Record excerpts:
++++++

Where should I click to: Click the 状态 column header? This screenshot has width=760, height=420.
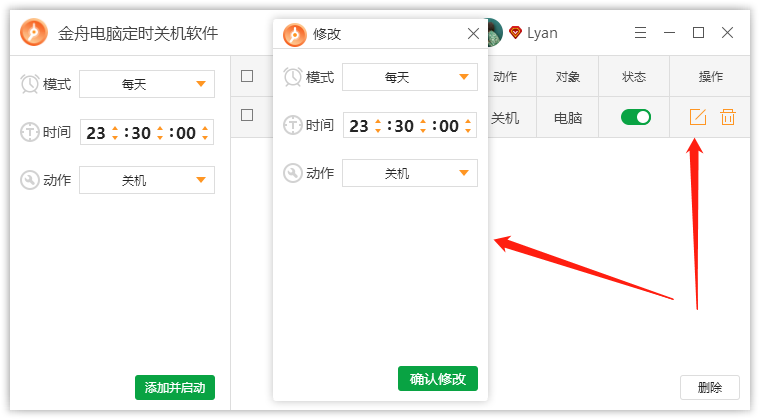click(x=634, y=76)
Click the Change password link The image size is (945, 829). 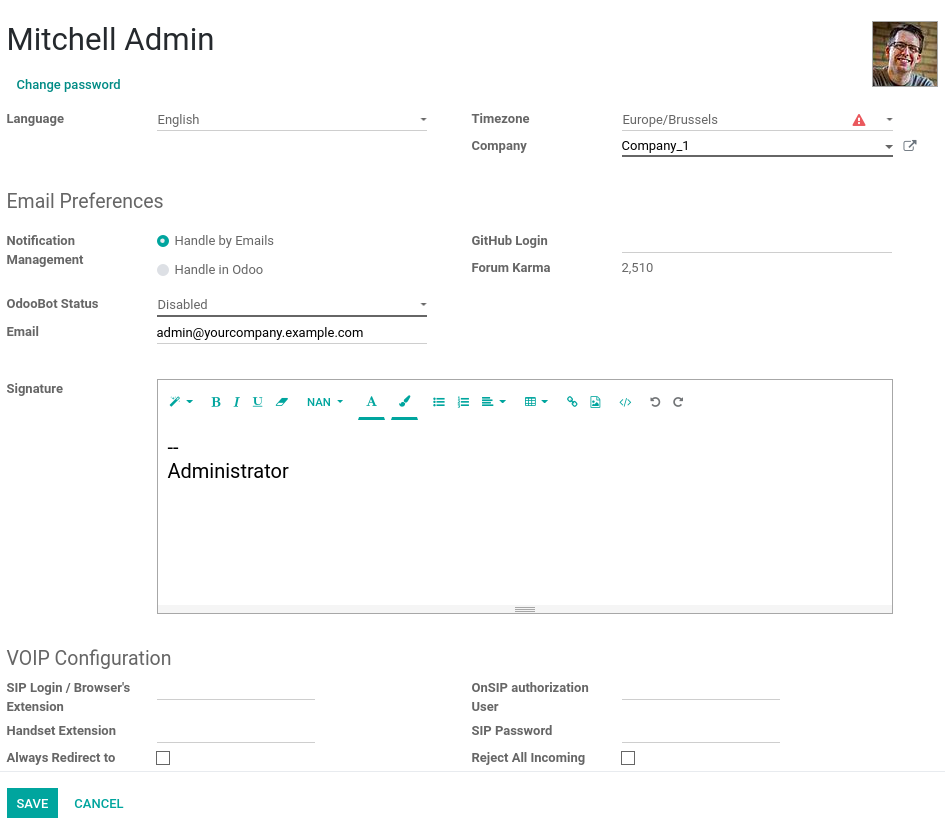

++++++

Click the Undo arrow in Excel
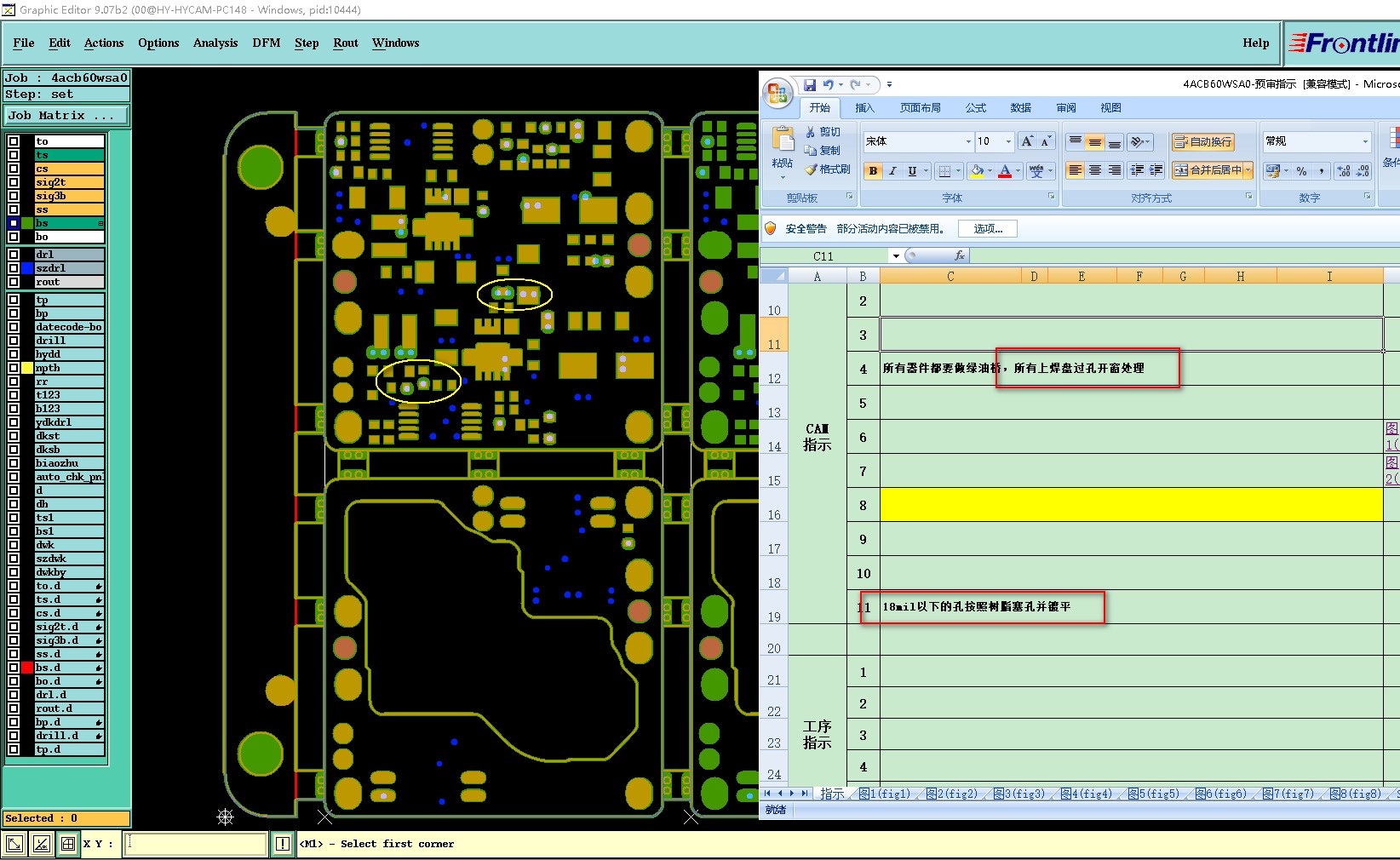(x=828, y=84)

++++++

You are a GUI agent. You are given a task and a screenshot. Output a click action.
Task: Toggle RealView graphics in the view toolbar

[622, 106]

++++++

Problem statement:
In the listing above, find the line with "Where should I" and the line with "Click the Change". Copy exactly those two and every line between, without the pictures.

Task solution:
Where should I click to: Click the 状态 column header? This screenshot has width=760, height=420.
click(x=634, y=76)
Click the Change password link The image size is (945, 829). 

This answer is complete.